You may nominate a Slingshot from any registered member. This includes Vendors and Moderators
You must be a registered and validated member to nominate
*Nominations must include at least 1 picture and a link to the original post*
You may not nominate yourself.
Only 1 nomination per member.
There is absolutely no point in nominating a Slingshot that has already been nominated.

Nominations will be open during The first week of The month
Voting will occur during The second week of The month
1st, 2nd and 3rd place winners will be announced during The third week

A nominations thread as well as a discussion thread will be created each month. Please do not discuss nominations in The nomination thread. Posts of this type will be deleted
People may win consecutive months. If The community thinks they should not win consecutive months then simply do not vote for them

Winners will receive bragging rights and The exalted reputation that comes with such an achievement
Winners will also receive a custom avatar with The year, Month and place.

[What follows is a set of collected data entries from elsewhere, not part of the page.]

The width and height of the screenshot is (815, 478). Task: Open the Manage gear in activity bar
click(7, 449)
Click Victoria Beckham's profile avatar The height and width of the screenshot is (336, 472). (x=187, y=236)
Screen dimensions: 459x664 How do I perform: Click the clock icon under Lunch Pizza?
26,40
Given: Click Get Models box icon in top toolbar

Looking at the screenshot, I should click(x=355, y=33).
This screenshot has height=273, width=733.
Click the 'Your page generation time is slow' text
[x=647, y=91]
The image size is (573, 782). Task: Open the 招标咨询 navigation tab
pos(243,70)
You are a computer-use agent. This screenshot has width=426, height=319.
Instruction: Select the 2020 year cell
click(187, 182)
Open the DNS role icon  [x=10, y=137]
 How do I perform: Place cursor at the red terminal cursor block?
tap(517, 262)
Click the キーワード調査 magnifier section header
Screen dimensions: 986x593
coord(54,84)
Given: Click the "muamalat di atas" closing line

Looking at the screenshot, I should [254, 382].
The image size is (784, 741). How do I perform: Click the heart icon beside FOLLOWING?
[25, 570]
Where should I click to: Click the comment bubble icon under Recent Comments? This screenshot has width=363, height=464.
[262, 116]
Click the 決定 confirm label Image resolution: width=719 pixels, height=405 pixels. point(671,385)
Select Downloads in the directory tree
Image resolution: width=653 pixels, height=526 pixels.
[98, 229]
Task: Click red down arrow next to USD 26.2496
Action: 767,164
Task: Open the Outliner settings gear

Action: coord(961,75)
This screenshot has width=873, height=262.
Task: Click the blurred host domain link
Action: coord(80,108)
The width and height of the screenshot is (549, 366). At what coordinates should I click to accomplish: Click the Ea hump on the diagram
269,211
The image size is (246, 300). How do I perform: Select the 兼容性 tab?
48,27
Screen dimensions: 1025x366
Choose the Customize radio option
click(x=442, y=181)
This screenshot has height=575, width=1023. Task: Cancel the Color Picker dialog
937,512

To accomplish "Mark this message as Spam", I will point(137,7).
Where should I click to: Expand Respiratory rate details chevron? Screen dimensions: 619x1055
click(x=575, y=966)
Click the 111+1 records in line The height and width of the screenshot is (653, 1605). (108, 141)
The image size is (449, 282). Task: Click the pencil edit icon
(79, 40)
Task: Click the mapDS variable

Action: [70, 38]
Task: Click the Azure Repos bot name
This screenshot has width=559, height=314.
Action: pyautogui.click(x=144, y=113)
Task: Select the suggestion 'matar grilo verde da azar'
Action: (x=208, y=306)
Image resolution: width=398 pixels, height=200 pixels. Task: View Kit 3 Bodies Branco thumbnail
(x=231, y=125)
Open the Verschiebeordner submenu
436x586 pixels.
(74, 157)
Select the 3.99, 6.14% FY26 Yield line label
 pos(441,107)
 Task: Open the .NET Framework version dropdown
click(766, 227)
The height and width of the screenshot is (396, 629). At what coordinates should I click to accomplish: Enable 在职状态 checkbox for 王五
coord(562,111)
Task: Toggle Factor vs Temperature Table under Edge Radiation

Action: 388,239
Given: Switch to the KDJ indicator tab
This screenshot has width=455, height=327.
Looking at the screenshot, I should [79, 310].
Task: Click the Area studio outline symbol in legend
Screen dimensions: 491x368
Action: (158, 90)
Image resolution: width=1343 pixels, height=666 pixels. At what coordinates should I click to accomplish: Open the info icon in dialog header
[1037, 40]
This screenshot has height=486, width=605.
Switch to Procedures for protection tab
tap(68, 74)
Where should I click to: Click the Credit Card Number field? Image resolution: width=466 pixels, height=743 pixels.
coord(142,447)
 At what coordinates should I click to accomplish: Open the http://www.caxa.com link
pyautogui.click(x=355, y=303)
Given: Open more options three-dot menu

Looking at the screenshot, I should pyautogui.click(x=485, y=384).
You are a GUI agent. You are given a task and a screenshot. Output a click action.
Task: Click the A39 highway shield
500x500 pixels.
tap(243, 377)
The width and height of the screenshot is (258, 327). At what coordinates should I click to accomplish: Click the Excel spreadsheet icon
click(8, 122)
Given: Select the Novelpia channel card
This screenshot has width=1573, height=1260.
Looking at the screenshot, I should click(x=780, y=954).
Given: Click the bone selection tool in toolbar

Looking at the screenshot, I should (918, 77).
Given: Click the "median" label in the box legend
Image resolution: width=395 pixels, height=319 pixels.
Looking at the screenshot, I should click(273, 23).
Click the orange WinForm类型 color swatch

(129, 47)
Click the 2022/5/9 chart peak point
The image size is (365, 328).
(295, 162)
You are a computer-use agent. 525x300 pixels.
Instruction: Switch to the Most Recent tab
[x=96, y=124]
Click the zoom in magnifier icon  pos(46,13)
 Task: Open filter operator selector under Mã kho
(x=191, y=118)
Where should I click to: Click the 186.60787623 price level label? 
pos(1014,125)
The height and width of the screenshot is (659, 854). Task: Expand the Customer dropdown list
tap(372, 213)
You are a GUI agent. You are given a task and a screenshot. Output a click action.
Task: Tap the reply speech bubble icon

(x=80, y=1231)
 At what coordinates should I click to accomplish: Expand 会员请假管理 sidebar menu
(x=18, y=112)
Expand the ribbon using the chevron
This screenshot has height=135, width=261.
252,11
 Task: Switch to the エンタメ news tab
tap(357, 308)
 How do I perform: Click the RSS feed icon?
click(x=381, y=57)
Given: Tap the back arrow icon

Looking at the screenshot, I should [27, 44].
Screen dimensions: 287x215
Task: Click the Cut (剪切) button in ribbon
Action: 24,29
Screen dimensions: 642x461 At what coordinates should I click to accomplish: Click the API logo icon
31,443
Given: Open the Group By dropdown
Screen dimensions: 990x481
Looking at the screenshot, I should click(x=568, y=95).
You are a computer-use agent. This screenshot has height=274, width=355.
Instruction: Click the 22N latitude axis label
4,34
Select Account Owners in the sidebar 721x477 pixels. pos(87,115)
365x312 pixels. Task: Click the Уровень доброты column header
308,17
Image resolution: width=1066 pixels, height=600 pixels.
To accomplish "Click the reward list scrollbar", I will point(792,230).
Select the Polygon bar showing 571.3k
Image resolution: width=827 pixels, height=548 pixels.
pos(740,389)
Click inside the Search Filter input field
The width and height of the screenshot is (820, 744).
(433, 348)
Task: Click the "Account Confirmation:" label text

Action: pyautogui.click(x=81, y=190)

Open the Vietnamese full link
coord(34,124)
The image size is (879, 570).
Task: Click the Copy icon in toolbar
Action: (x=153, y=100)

These can be used how you wish, as an avatar, in your signature file or on your own website.


----------



## Hrawk (Oct 25, 2010)

I would like to nominate Tex Shooter and his 'Bazooka Star'

Posted on the 28th March - LINK


----------



## newconvert (Dec 12, 2011)

roots by Bob
http://slingshotforu...are-roots-good/







this one is unique, innovative, and extremely well executed, Bravo Bob!


----------



## M.J (Nov 1, 2010)

I nominate the Hammer Hunter from Sling Jim.
http://slingshotforum.com/topic/15154-pinned-hammer-hunter-laminate-in-oak-padauk/


----------



## Danny0663 (Mar 15, 2011)

My nomination - Wombat's "Blackwood, Split Frame, Recurve"
Date posted: 17 March 2012 - 03:36 PM
Link: http://slingshotforum.com/topic/14954-one-for-bullseyeben-a-blackwood-split-frame-recurve/page__p__167847#entry167847


----------



## bullseyeben! (Apr 24, 2011)

http://slingshotforu...-european-wood/

Torstens beautifull ebony and masur birch is my nomination..
http://slingshotforu...attach_id=17959


----------



## akmslingshots (Mar 2, 2012)

I would like to nominate Alf's "avatar scorpion"... It has so many unique features, I would be proud making a slingshot like this

http://slingshotforu...vatar-scorpion/

good luck Alf


----------



## orcrender (Sep 11, 2010)

I would like to nominate Imperial's hammergrip slingshot. http://slingshotforum.com/topic/15192-hammer-grip-slingshot/


----------



## Jakerock (Mar 8, 2012)

I hearby nominate Bob Fionda's "The Troll"

http://slingshotforum.com/topic/15099-the-natural-troll/page__hl__troll__fromsearch__1


----------



## Btoon84 (Nov 22, 2011)

I'm nominating AKM's Hawthorne Laminate Hybrid posted March 7th.

As a new slingshot maker, Andy is really producing some impressive shooters!

[sharedmedia=core:attachments:18315]

LINK- http://slingshotforu...__fromsearch__1


----------